Summary: Multipack, a San Marcos-based beverage packing company that formerly operated as Poway distillery The California Spirits Company, has refused to pay rent on an expansive East Coast facility, according to a lawsuit filed by its lessor. The suit alleges that Multipack could owe more than $16 million.
RICHMOND, Va., May 11, 2022 (GLOBE NEWSWIRE) -- A breach of lease lawsuit filed last month alleges that San Marcos-based beverage co-packager Multipack has breached a ten-year, $16 million lease after requesting upgrades and damaging property owned by Summit Properties Partnership (Summit). The suit was filed by Woods Rogers PLC on behalf of Summit in the Prince George Circuit Court and asserts claims of breach of contract resulting from Multipack’s failure to pay base rent due under the lease.
Multipack Services LLC (Multipack) is a former spirits manufacturer-turned full-service co-packer, formerly known as The California Spirits Company, whose principal place of business is in San Diego County.

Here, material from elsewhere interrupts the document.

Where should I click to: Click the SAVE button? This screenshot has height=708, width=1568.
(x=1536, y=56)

With aspirations of expanding to the East Coast, Multipack leased a 194,880 square foot facility situated on over 20 acres of land just south of Richmond, Virginia with Multipack's holding company Claramond Multipack Holdings as guarantor.
Per an Early Occupancy Addendum to the lease, Multipack was able to occupy the premises rent-free from lease execution on November 30, 2021 until the end of February 2022. On January 5, 2022, Multipack signed an Acceptance of Premises, in which it approved the majority of the facilities and committed to begin paying rent on March 1, 2022. Multipack then began moving equipment into the facility. During this time, Summit began a standard process of customizing the facility to fulfill all of Multipack's needs, including installing water lines and related equipment necessary to packaging the company’s beverage products.

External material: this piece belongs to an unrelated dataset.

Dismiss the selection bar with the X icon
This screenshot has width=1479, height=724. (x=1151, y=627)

Yet after the two months of free occupancy had passed, while Summit continued working on the requested upfits, Multipack failed to submit rent payment, in addition to failing to pay for the utilities during its early occupancy of the space. At this time, Summit discovered that Multipack had conducted work without the legally required local building permits and caused up to $20,000 in damages of petroleum contamination to the concrete.
"We have not heard from Multipack in response to our many inquiries," said Joe Hollingsworth, Founder and CEO of The Hollingsworth Companies, parent company of Summit. "As advocates for businesses and job creation, we are always willing to be flexible on reasonable delays in rent, but it is unprecedented to have a lessee essentially ‘ghost’ us. It has forced us to file suit, though we are still hoping for a positive resolution."
Under the Accelerated Clause of the lease— a standard clause enacted in the event of default and a subsequent failure to cure the default within 30 days—Summit is entitled to a payment of more than $16 million, the present worth of the future income stream.
“We hope Multipack does the right thing and fulfills its duties under the lease,” said Richard Matlock, corporate counsel to Summit. "Summit has gone above and beyond its contractual obligations by modifying the facility in an exceedingly timely manner considering current supply-chain constraints and securing local permits and authorizations, including leveraging its partnership with the county for long-lead items. The ideal scenario for all concerned is for Multipack to return to the leased space, pay the money it owes, and continue to expand its East Coast operations."